**Trecho do documento**
Após uma bem-sucedida “volta ao mundo da ficção científica” – título que emprestamos da pioneira coletânea brasileira de artigos acadêmicos sobre ficção científica, organizada por nós e também lançada pela Editora UFMS (2007) –, descobrimos outros mundos não-cartografados, invisíveis para os mapas da literatura. Aliás, um companheiro de viagem, Fábio Fernandes, constatou a existência de “invisíveis culturais” que, agora sabemos, não se restringem ao universo da ficção científica brasileira. Pois é justamente sobre esses “invisíveis culturais” que discutiremos ao longo deste livro.
Nossa proposta é investigar algumas literaturas que nem mesmo se configuram como marginalizadas, pois são praticamente invisíveis aos olhos dos estudos literários e/ou do mercado. Curiosamente, essas literaturas são reconhecidas por públicos específicos, mas nem por isso são estudadas devidamente, criando uma legião de leitores invisíveis. É o caso das obras de Paulo Coelho, best sellers rotulados como auto-ajuda e ignorados pelos estudos literários. Outro exemplo mais crônico é a ficção científica brasileira: duplamente invisível devido à cegueira dos estudos literários e do mercado, sobrevivendo através de movimentos subterrâneos (publicações artesanais, comunidades virtuais, etc.). Esses dois casos, como outros semelhantes (literatura de terror, de fantasia, fan fiction, etc.), contestam às definições canônicas de literatura, propondo uma visão ou virada dos fenômenos culturais. Mas sendo a invisibilidade dessas literaturas não apenas uma qualidade negativa, ressaltaremos também a positividade dessa condição, pois, enquanto não-observadas pela corrente principal dos estudos literários e/ou do mercado, essas literaturas apresentam-se, por excelência, como lugares de experimentações culturais e políticas.
Em Declínio da Literatura/Ascensão da cultura: o intelectual pop-star cult Paulo Coelho, Edgar Cézar Nolasco discute a inter-relação existente entre a literatura de Paulo Coelho, o mercado e o consumo, bem como o papel de intelectual pop-star cult que ele representa. Para revisar as obras críticas sobre a literatura abordada, Nolasco destaca a relatividade que envolve as noções de “altas e baixas literaturas” e, a partir daí, frisa a distração dos críticos ao não perceberem a oscilação de uma obra dentro do campo cultural.

**Entradas**
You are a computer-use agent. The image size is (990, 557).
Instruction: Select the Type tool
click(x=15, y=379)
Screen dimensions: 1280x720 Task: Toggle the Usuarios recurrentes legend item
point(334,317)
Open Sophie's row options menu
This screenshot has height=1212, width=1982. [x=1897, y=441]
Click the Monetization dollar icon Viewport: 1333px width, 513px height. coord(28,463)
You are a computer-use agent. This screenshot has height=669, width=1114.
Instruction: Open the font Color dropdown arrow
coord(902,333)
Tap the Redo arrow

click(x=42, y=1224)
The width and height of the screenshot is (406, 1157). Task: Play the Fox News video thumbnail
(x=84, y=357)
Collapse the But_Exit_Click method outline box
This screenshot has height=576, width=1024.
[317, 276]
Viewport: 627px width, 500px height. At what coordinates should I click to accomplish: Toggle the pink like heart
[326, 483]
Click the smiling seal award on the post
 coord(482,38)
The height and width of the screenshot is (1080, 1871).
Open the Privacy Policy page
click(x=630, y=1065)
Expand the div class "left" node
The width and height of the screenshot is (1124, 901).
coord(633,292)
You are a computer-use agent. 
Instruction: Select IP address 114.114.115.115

**Tarefa 1**
Transcreva, no texto sobre as literaturas invisíveis, tudo o que vai de "Em Declínio da" até "do campo cultural.", sem nenhuma alteração.
**Tarefa 2**
Dê continuidade ao texto sobre as literaturas invisíveis, começando logo após a última frase apresentada.

**Resposta esperada 1**
Em Declínio da Literatura/Ascensão da cultura: o intelectual pop-star cult Paulo Coelho, Edgar Cézar Nolasco discute a inter-relação existente entre a literatura de Paulo Coelho, o mercado e o consumo, bem como o papel de intelectual pop-star cult que ele representa. Para revisar as obras críticas sobre a literatura abordada, Nolasco destaca a relatividade que envolve as noções de “altas e baixas literaturas” e, a partir daí, frisa a distração dos críticos ao não perceberem a oscilação de uma obra dentro do campo cultural.

**Resposta esperada 2**
Sayonara Amaral, em Na transversal das cotações: notas sobre a recepção de Paulo Coelho, ilumina a “legião de leitores invisíveis” que nos referimos anteriormente. A partir de depoimentos de leitores de Paulo Coelho, postados na página eletrônica do escritor na Internet, a autora aborda a recepção como uma prática de produções de sentidos e de julgamentos de valor que, na contemporaneidade, extrapolam e contrariam o conceito de literatura ainda hegemônico em algumas esferas da crítica literária.
Também sobre Paulo Coelho é o artigo de Vânia Correia Cafeo, À margem da academia, no centro do sucesso: uma receita à moda Paulo Coelho. Ao invés de debater especificamente a crítica e a recepção do autor em questão, como fizeram os artigos anteriores, Cafeo concentra-se na carreia literária de Paulo Coelho, desde as estratégias de divulgação até as autopromoções, e como ela influi na constituição do lugar do autor.
Uma das autopromoções realizada por Paulo Coelho é justamente a imagem de “bruxo” ou de “mago”, calcada nas origens da contracultura. Este tema é abordado por Eusvaldo Rocha Neto em Leitura e contracultura em Paulo Coelho. O autor também destaca a recepção positiva dessa “espiritualidade” que identifica as obras de Paulo Coelho, pois nelas os leitores percebem “[...] a construção de formas alternativas de espiritualidade alicerçadas em religiosidades que foram marginalizadas e reprimidas com violência pelo Ocidente branco e cristão (o paganismo europeu, a magia e o mistério dos ciganos, etc.)”.
Na contramão da proposta de Rocha Neto, mas igualmente valiosa, é a contribuição de Pablo Lemos Berned, em Conjecturas sobre o fenômeno Paulo Coelho: os limites do “objeto” dos estudos literários. Após passar em revista vários conceitos estabelecidos (literatura, valor, etc.) que constantemente impedem a abordagem da obra de Paulo Coelho, Berned nos pergunta se não “[...] existiria alguma consonância entre os valores veiculados na obra e as exigências atuais do mercado? [...] Portanto, o valor do mágico, do religioso e do simbólico não estariam sendo modificados, ao serem ratificados nessa obra, como veiculadores do sistema capitalista?”.
De um invisível cultural para outro, chegamos à ficção científica. Em Nem universal, nem específico: o afetivo na ficção cyberpunk latino-americana, Rodolfo Rorato Londero propõe o “afetivo”, bem como sua condição híbrida, enquanto categoria mais adequada para refletirmos sobre a recepção latino-americana da ficção cyberpunk, subgênero da ficção científica surgido originalmente no contexto norte-americano surgido dos anos 1980.
Em A invisibilidade do deus: a ficção científica e o mito cosmogônico em Solaris, de Stanislaw Lem, Biagio D’Angelo ocupa-se em investigar a posição que reveste a literatura de ficção científica, gênero quase sempre considerado marginal, menor e pouco erudito. Para o autor, longe de ser um mero produtor de entretenimento burguês, o escritor de ficção científica se disfarça de filósofo, e Stanislaw Lem é o grande exemplo oferecido pelo artigo.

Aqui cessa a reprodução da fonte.